# [Text segment]
· · · ·

Miller and Hergenroeder (1990) examined the effectiveness of tape versus laced ankle stabilisers and found that support provided was equal. Each method had practical advantages and disadvantages, namely that the stabiliser could be applied by the athlete and re-tightened during competition; whereas the tape could be modified to the athletes preference and was better in sports which used low cut footwear such as a soccer boot. Hopper et al (1999) undertook a similar study, examining the difference in muscle activity and joint forces during landing when wearing an ankle brace or ankle tape. The study involved 15 elite female netball players whose landing technique was analysed using video, force plate (to measure ground reaction force) and EMG electrodes (to measure muscle activity). The authors concluded that the mechanics of landing were the same for both methods, but that the ankle brace altered muscular activity, though this was deemed not to affect function.

· · · ·

# [Supplied information]
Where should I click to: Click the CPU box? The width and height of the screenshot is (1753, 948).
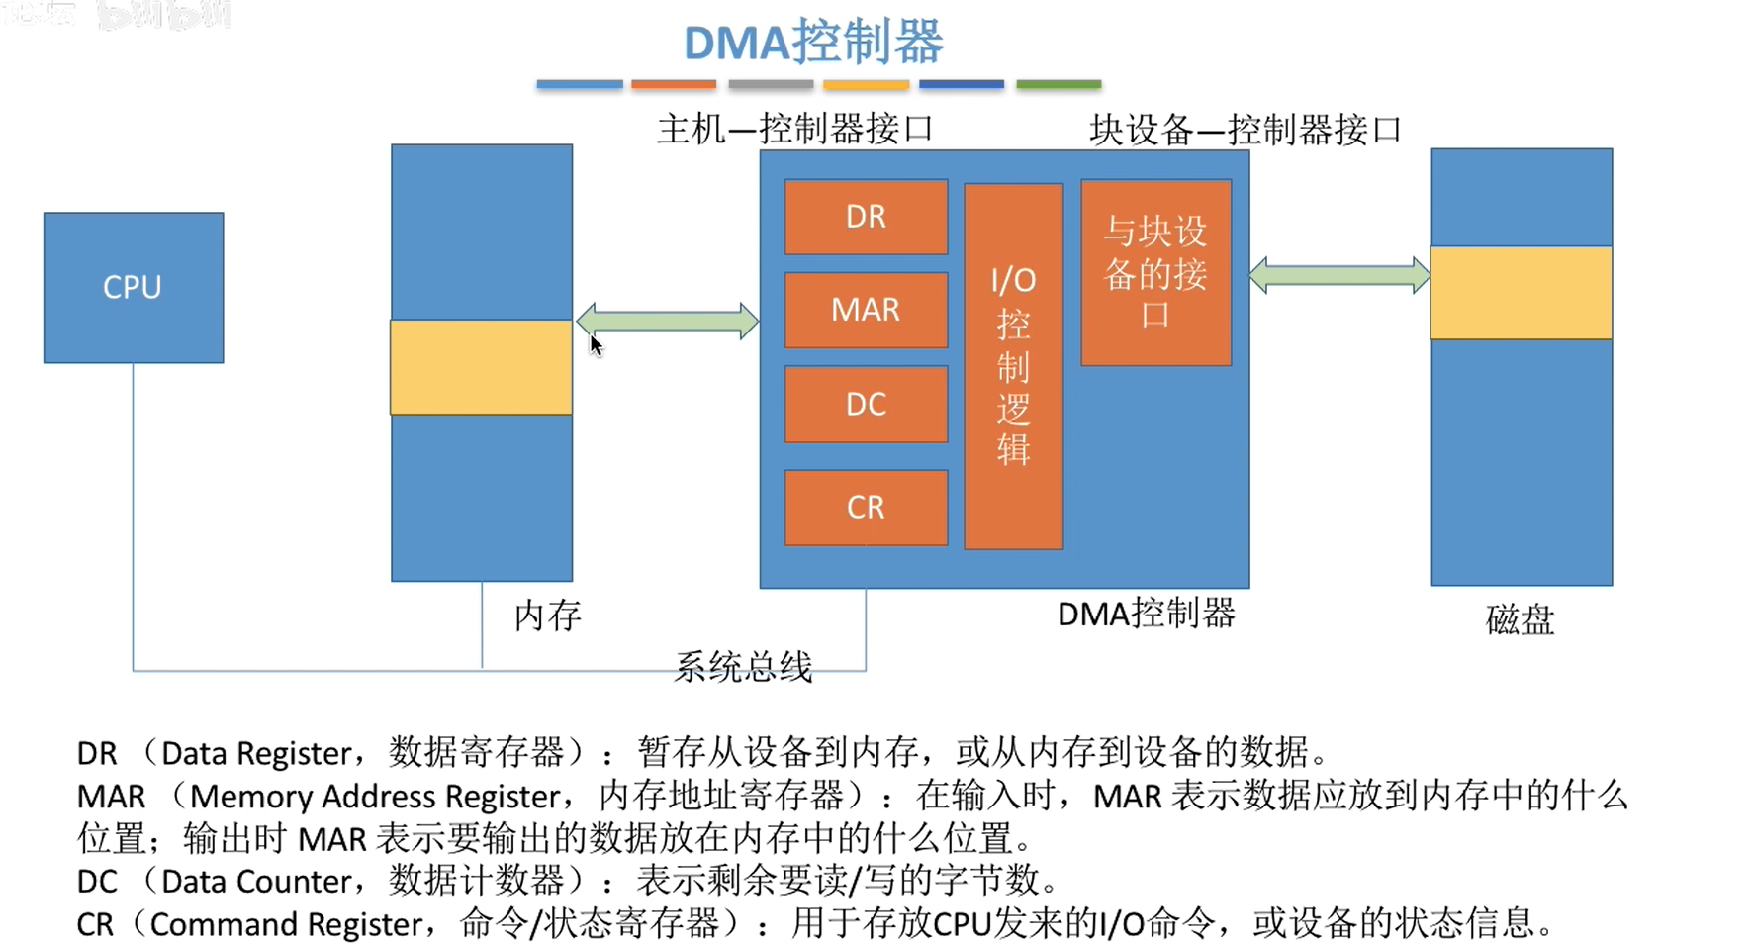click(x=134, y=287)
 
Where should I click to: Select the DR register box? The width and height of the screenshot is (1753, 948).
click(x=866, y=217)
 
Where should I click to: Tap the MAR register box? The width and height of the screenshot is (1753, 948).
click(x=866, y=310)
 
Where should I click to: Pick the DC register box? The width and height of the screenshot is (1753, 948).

· · · ·

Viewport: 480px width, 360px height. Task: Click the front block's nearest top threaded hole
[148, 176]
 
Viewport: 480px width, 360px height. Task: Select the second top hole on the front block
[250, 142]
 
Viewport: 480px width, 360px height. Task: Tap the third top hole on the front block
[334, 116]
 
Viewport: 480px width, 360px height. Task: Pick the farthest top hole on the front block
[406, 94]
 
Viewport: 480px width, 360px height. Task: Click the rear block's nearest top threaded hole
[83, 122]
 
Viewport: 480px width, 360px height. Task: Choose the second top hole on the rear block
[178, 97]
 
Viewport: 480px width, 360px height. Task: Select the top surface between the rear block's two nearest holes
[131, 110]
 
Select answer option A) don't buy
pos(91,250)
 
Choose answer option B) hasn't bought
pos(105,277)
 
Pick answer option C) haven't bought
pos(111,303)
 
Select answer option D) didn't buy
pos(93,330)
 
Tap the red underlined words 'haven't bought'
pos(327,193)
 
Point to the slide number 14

· · · ·

# [Problem to solve]
In the text segment on ankle tape and ankle supports, who were the participants in the Hopper et al (1999) study?

# [Answer to this problem]
15 elite female netball players.